ECLI:NL:RBMNE:2021:927
Rechtbank Midden-Nederland
- Eerste aanleg - enkelvoudig
- Rechtspraak.nl
Beroep tegen besluit van het Uitvoeringsinstituut werknemersverzekeringen inzake Ziektewetuitkering
In deze zaak heeft de rechtbank Midden-Nederland op 24 februari 2021 uitspraak gedaan in een geschil tussen een eiser, werkzaam als elektromonteur, en de Raad van bestuur van het Uitvoeringsinstituut werknemersverzekeringen (UWV). Eiser had zich op 23 april 2018 ziekgemeld en ontving een uitkering op grond van de Ziektewet (ZW). Het UWV heeft op 5 juni 2019 besloten dat eiser met ingang van 6 juli 2019 geen recht meer had op deze uitkering, omdat hij in staat zou zijn om meer dan 65% van zijn loon te verdienen. Eiser heeft bezwaar gemaakt tegen dit besluit, maar het UWV heeft dit bezwaar op 12 december 2019 ongegrond verklaard, waarna eiser beroep heeft ingesteld.
De rechtbank heeft vastgesteld dat het UWV de besluiten heeft gebaseerd op medische en arbeidskundige rapportages. Eiser heeft aangevoerd dat de medische beoordeling onjuist is, omdat er te weinig beperkingen zijn aangenomen. De rechtbank heeft echter geoordeeld dat het UWV zorgvuldig heeft gehandeld en dat de rapportages van de verzekeringsartsen voldoende inzichtelijk en consistent zijn. Eiser heeft geen objectieve medische informatie overgelegd die de beoordeling van het UWV zou kunnen ondermijnen.

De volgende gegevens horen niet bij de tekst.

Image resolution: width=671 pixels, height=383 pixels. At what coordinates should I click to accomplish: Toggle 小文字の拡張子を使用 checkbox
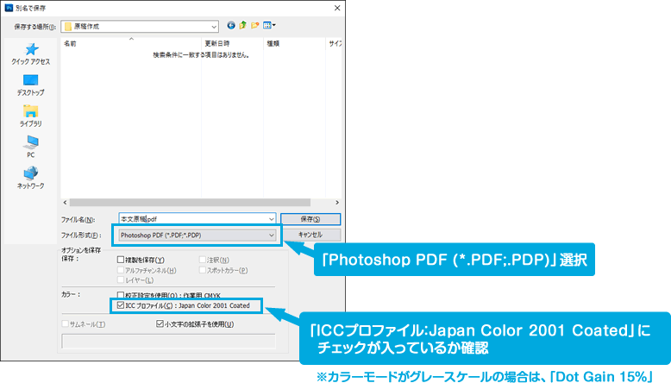click(160, 324)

De rechtbank heeft geconcludeerd dat het UWV terecht heeft bepaald dat eiser met ingang van 6 juli 2019 geen recht meer heeft op een ZW-uitkering. Het beroep van eiser is ongegrond verklaard, en er is geen aanleiding voor een proceskostenveroordeling. De uitspraak is gedaan door mr. J.R. van Es-de Vries, rechter, en is openbaar gemaakt op rechtspraak.nl.